**Task statement**. Rewrite the lines from the one containing "392x950 pixels. How" through the end of the records, inclusive, replacing "panel" with "section" and keeping everything else the same. Leave the pictures out of your answer.

-- begin Records shown --

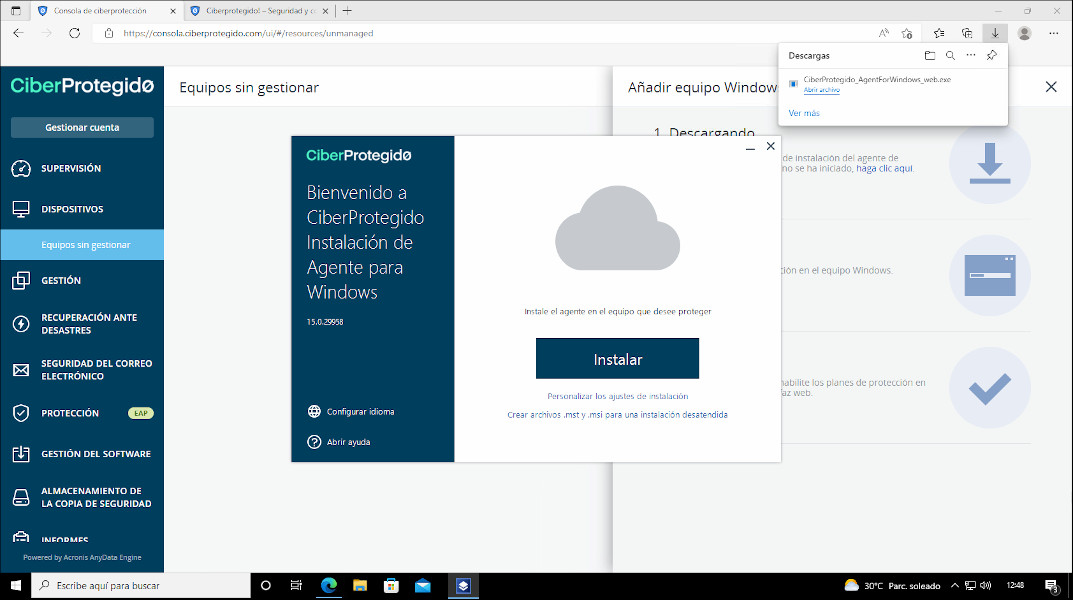
Task: Open the Gestión section icon
Action: (21, 280)
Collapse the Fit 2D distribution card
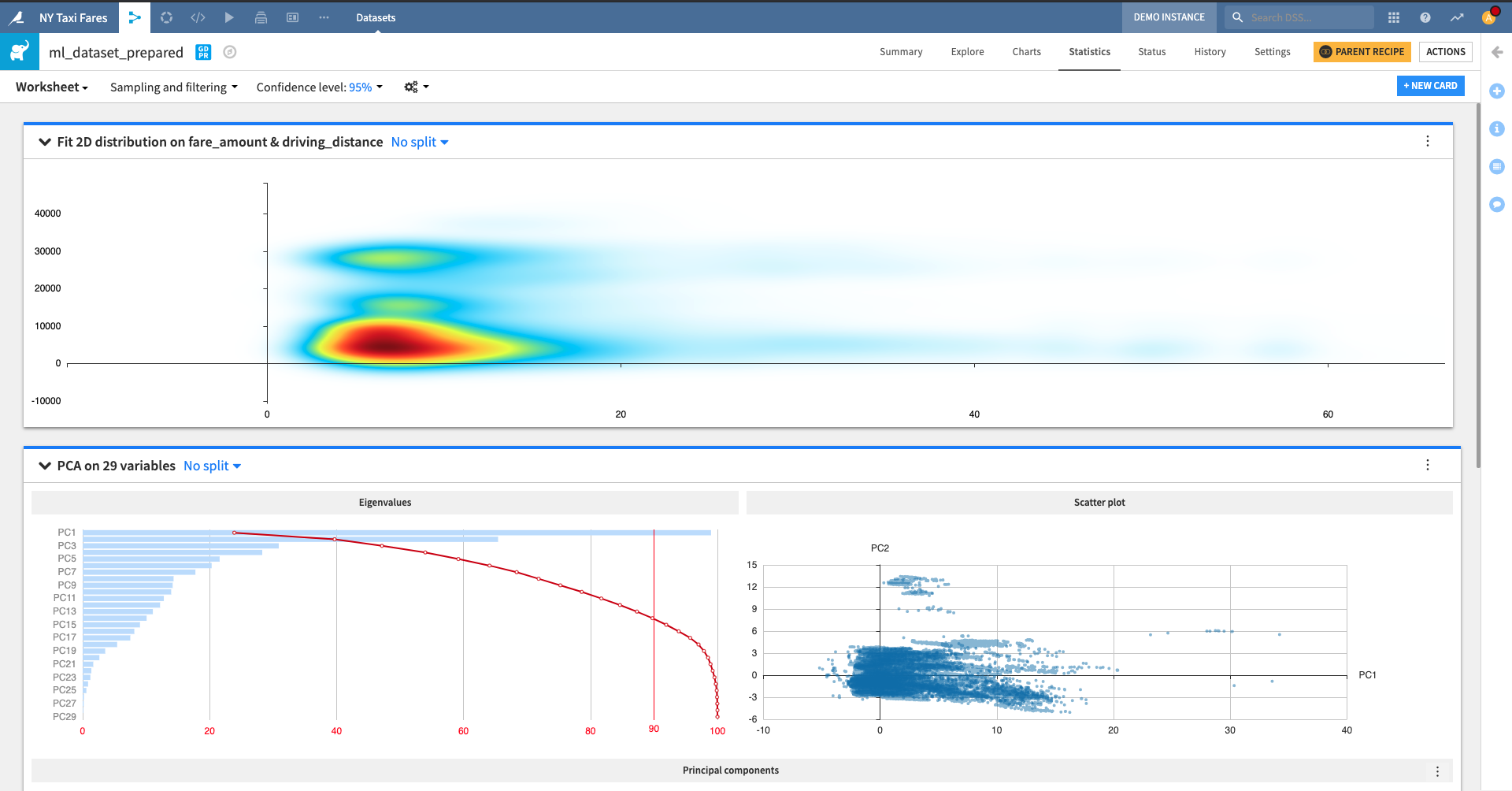 [45, 142]
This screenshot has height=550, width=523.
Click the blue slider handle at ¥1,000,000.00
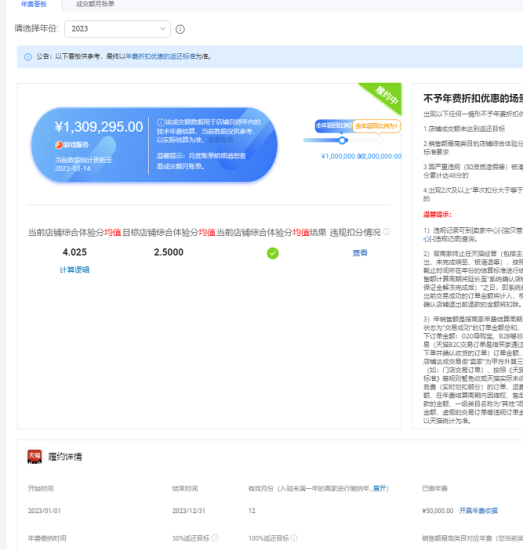342,140
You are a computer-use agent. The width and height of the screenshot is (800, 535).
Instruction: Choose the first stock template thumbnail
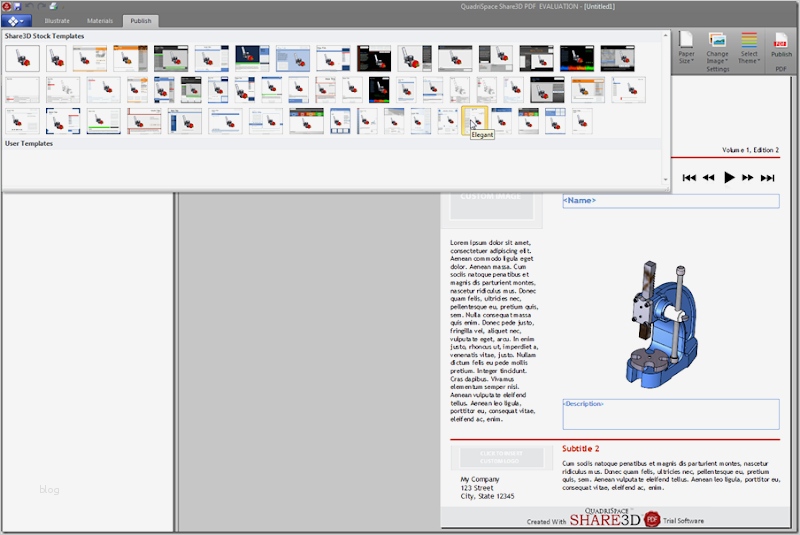click(x=22, y=58)
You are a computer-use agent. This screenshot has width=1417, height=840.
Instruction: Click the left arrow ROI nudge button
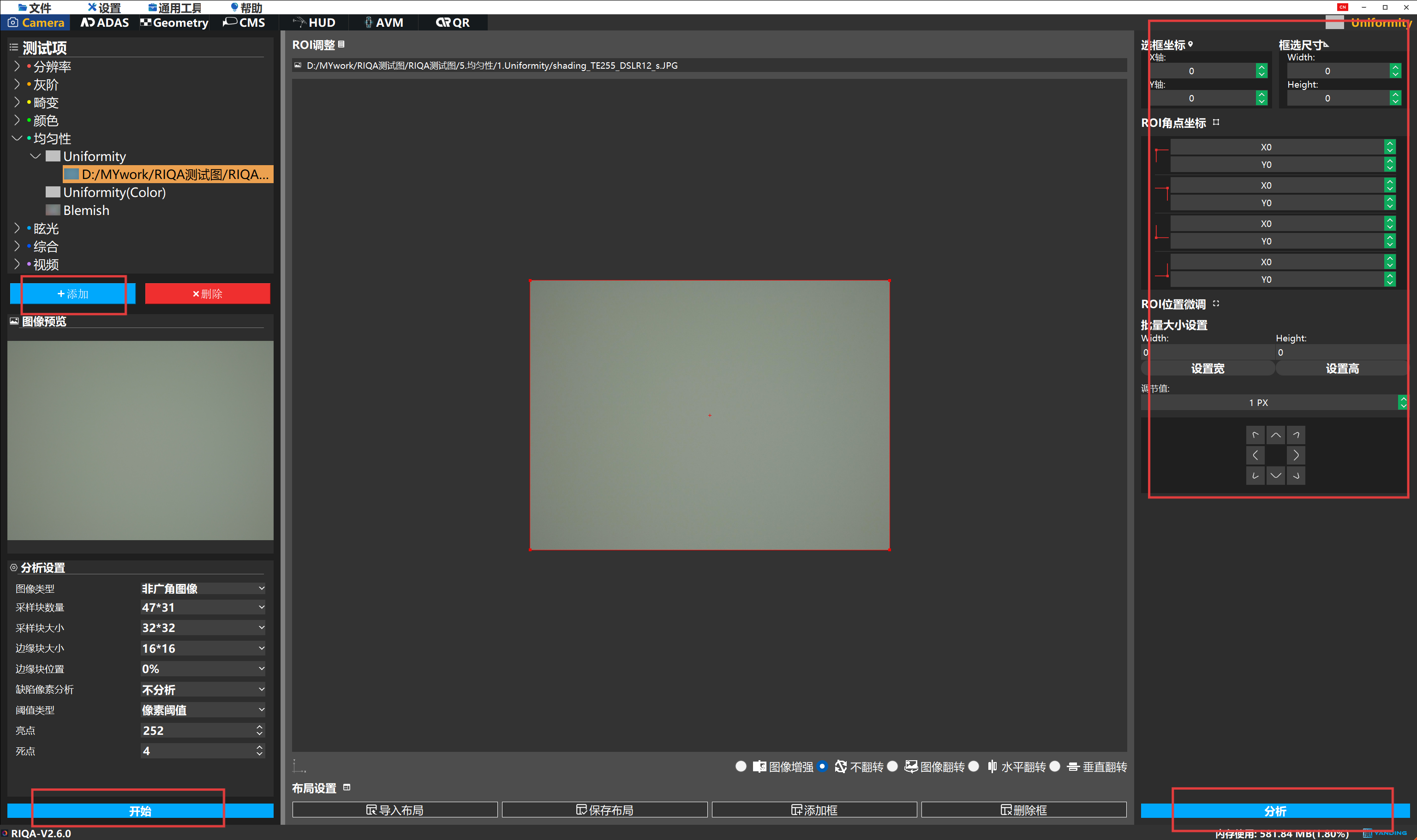[x=1255, y=455]
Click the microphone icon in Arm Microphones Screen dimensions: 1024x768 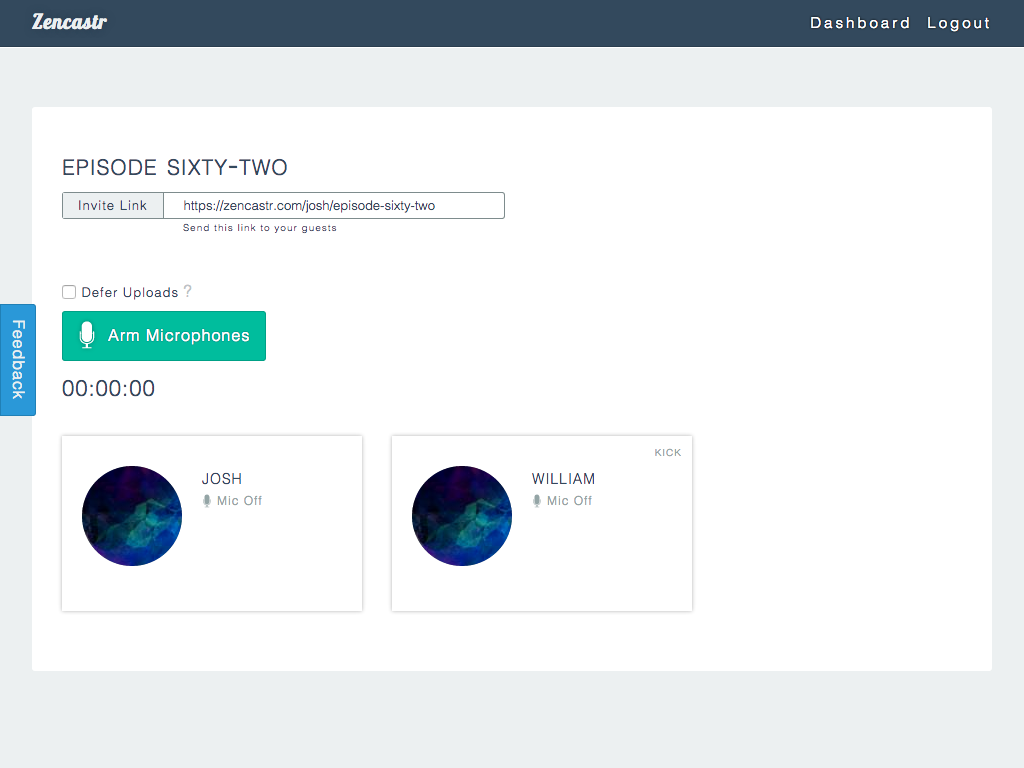(87, 336)
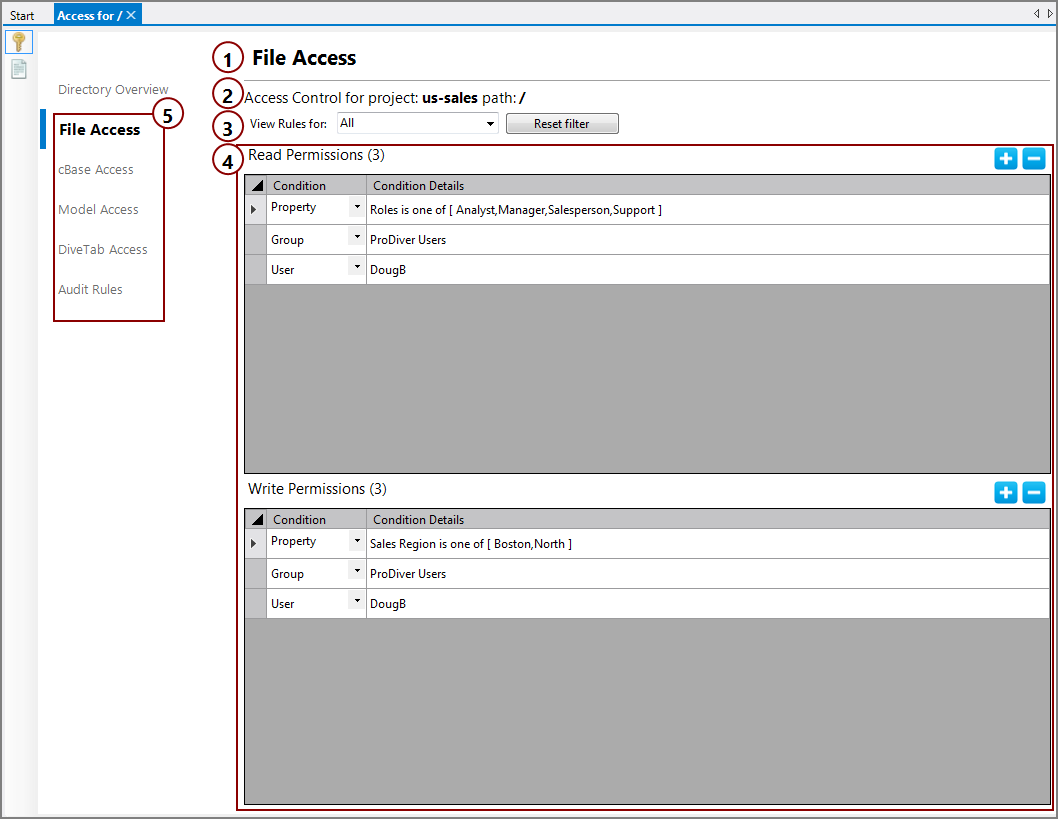The height and width of the screenshot is (819, 1058).
Task: Switch to Model Access
Action: click(98, 209)
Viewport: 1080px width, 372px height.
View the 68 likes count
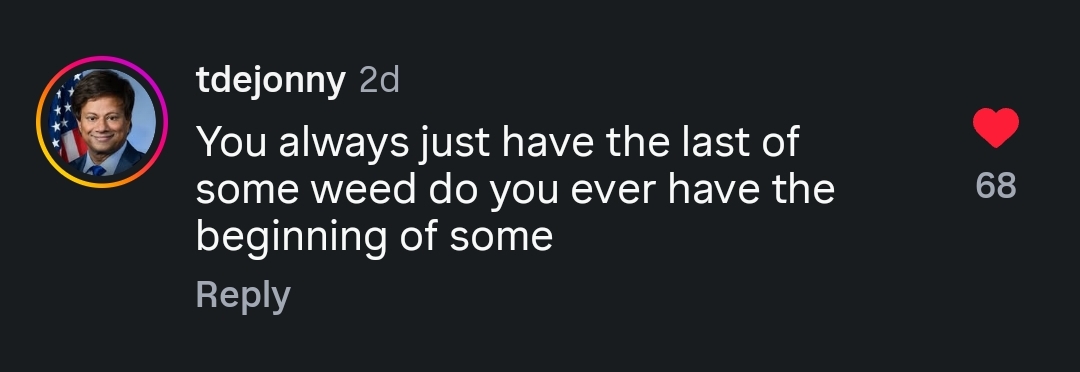click(996, 186)
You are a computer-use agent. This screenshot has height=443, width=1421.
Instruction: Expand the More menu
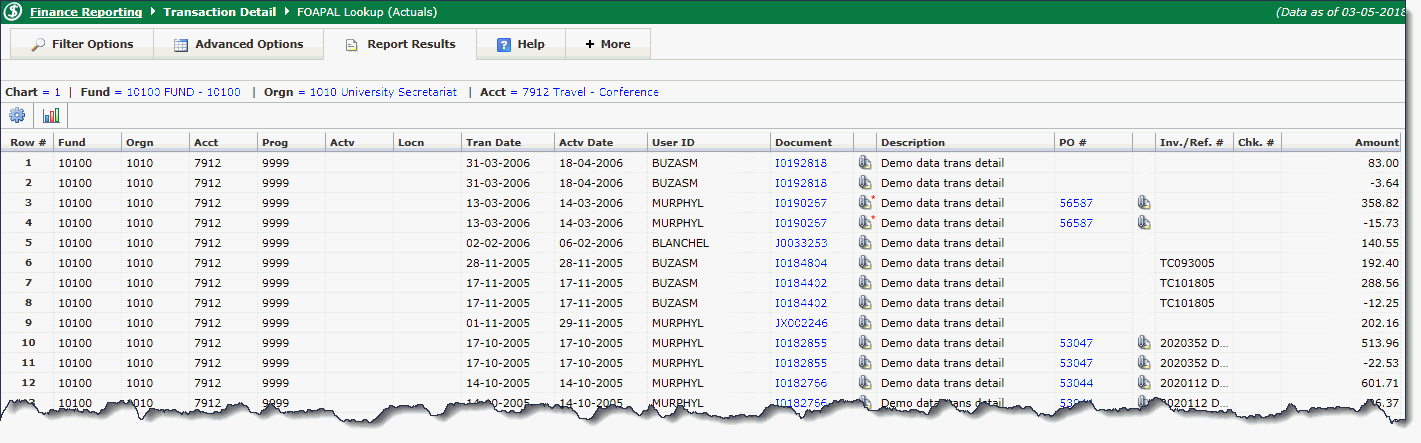(x=607, y=44)
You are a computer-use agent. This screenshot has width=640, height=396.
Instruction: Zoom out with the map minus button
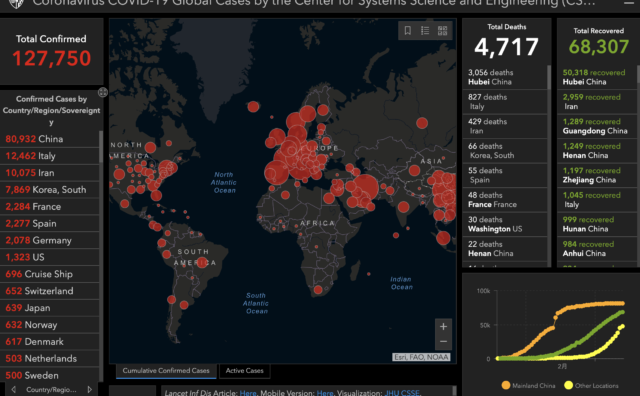pos(443,342)
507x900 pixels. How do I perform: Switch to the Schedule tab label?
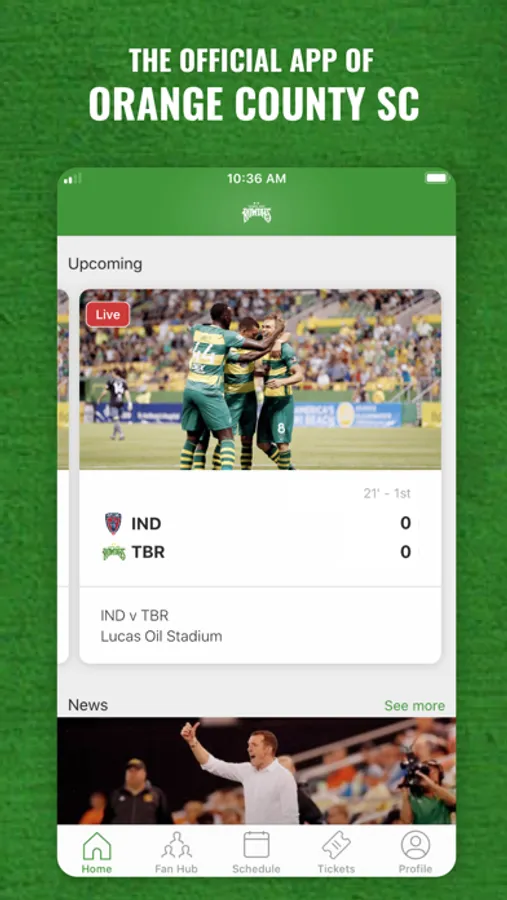point(256,869)
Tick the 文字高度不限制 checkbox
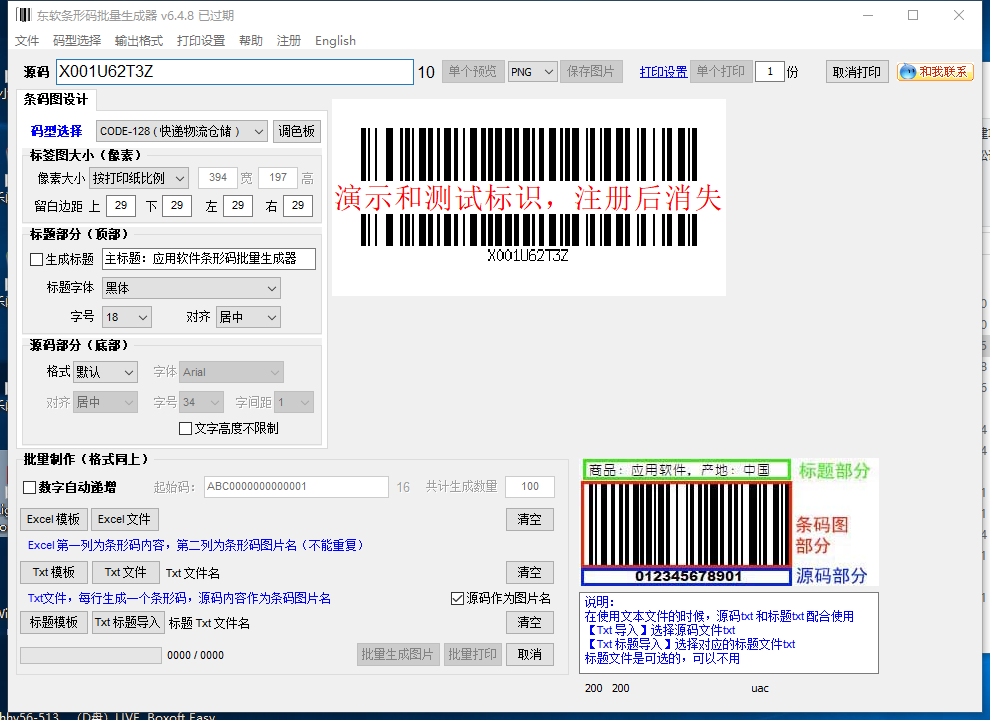990x720 pixels. [x=186, y=429]
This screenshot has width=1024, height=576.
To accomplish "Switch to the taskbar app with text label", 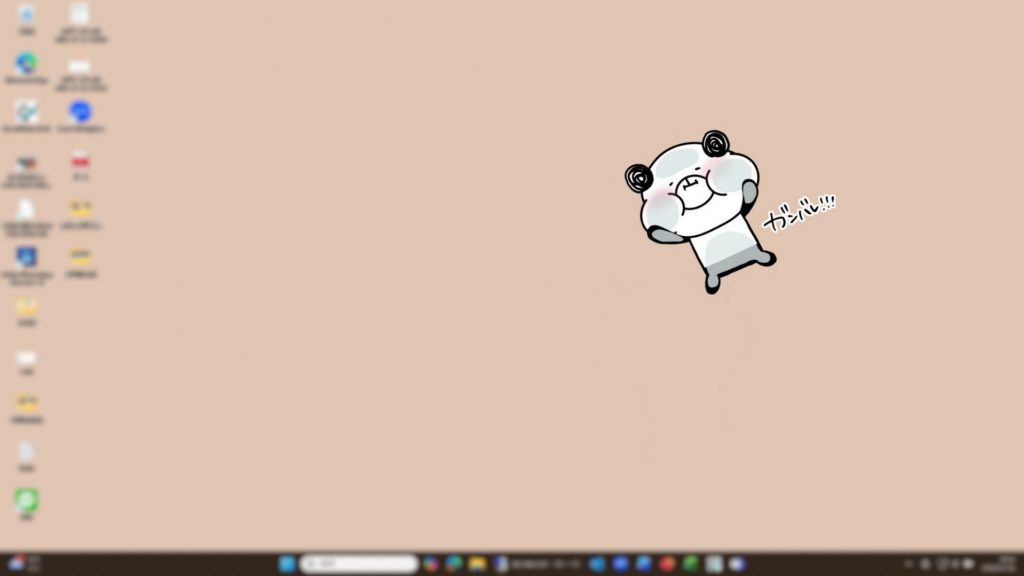I will [535, 564].
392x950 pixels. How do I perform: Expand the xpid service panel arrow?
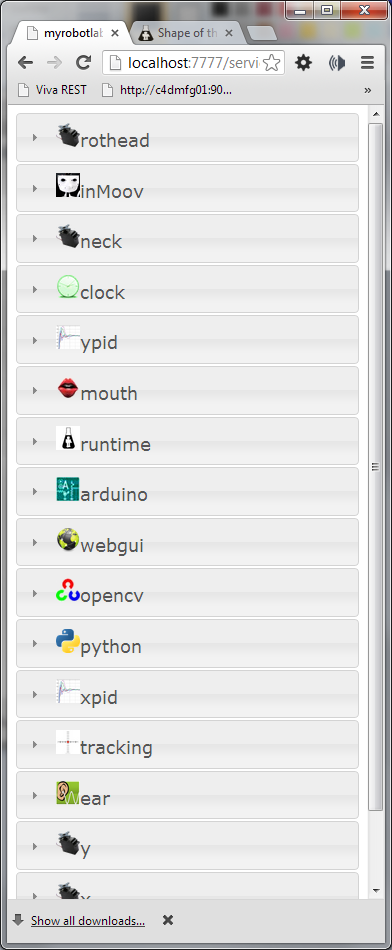point(35,694)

-- end Records shown --

**Result**.
392x950 pixels. How do I perform: Expand the xpid service section arrow?
point(35,694)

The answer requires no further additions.